It was a situation that was worsening the band’s connections with one another. Lennon continues with Sheff: “We came in, and he’d made the whole record. Him drumming, him playing the piano, him singing. But he couldn’t… maybe he couldn’t make the break from the Beatles. I don’t know what it was, you know. I enjoyed the track.”

On 10 October, McCartney and Ringo Starr finished the song, Starr adding drums and handclaps, McCartney adding more vocals, bass guitar, and lead guitar. Lennon and Harrison were again occupied, supervising string overdubs for “Piggies” and “Glass Onion.”

Lennon revealed that, despite his tough exterior, Paul working on his own had upset him: “Still I can’t speak for George, but I was always hurt when Paul would knock something off without involving us. But that’s just the way it was then.”

A year later and McCartney was defending his right to record the track on his own, claiming it was an intentional slight: “There’s only one incident I can think of, which John has publically mentioned.
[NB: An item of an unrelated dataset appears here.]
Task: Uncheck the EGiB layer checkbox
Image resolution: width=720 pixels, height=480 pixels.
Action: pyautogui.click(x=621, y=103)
It was when I went off with Ringo and did ‘Why Don’t We Do It In The Road.’ It wasn’t a deliberate thing, John and George were tied up finishing something, and me and Ringo were free, just hanging around, so I said to Ringo, ‘Let’s go and do this.'”

So rare was Lennon’s complimenting of Macca’s track that he also remembers John enjoying the song: “I did hear John sometime later singing it. He liked the song, and I suppose he wanted to do it with me. It was a very John sort of song anyway. That’s why he liked it, I suppose. It was very John, the idea of it, not me. I wrote it as a ricochet off John.”